- WHAT NEEDS TO BE DONE
Please take the lines from the one holding "Click the three-dots" through the one holding "Click the Clone" in the data below and copy them exactly.

*** Opening of RECORD SET ***

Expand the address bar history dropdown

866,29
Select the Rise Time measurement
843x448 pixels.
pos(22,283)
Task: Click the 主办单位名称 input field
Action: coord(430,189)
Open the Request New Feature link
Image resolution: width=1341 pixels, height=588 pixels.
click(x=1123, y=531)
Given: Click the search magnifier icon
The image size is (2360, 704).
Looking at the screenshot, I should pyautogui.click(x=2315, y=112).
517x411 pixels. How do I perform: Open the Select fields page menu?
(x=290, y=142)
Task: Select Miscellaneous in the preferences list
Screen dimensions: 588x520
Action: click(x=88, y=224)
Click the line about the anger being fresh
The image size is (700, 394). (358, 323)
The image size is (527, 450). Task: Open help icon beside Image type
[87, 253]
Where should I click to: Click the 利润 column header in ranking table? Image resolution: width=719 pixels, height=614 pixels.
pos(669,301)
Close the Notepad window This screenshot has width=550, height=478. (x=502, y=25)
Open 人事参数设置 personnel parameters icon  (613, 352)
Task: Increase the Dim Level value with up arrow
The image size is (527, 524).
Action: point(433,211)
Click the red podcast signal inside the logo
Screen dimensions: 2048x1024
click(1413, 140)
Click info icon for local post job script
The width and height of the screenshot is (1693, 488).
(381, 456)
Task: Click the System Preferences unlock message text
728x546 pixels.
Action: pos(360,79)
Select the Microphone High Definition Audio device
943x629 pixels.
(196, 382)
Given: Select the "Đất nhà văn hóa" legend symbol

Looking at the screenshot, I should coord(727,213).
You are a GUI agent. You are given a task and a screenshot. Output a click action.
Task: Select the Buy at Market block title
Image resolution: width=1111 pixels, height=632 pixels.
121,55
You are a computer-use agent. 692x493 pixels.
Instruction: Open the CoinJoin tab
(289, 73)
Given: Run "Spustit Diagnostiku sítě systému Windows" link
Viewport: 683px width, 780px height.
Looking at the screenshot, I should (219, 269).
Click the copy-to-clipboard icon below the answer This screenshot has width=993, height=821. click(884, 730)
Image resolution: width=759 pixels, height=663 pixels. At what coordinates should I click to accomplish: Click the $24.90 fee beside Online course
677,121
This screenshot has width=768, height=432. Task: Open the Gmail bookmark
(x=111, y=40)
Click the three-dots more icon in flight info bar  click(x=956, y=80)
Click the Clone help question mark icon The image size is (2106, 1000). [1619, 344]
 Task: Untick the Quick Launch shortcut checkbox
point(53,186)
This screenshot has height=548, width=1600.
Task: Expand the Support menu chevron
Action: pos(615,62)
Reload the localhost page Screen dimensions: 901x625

*** Close of RECORD SET ***

- SOLUTION TO THIS PROBLEM
Click the three-dots more icon in flight info bar  click(x=956, y=80)
Click the Clone help question mark icon The image size is (2106, 1000). [1619, 344]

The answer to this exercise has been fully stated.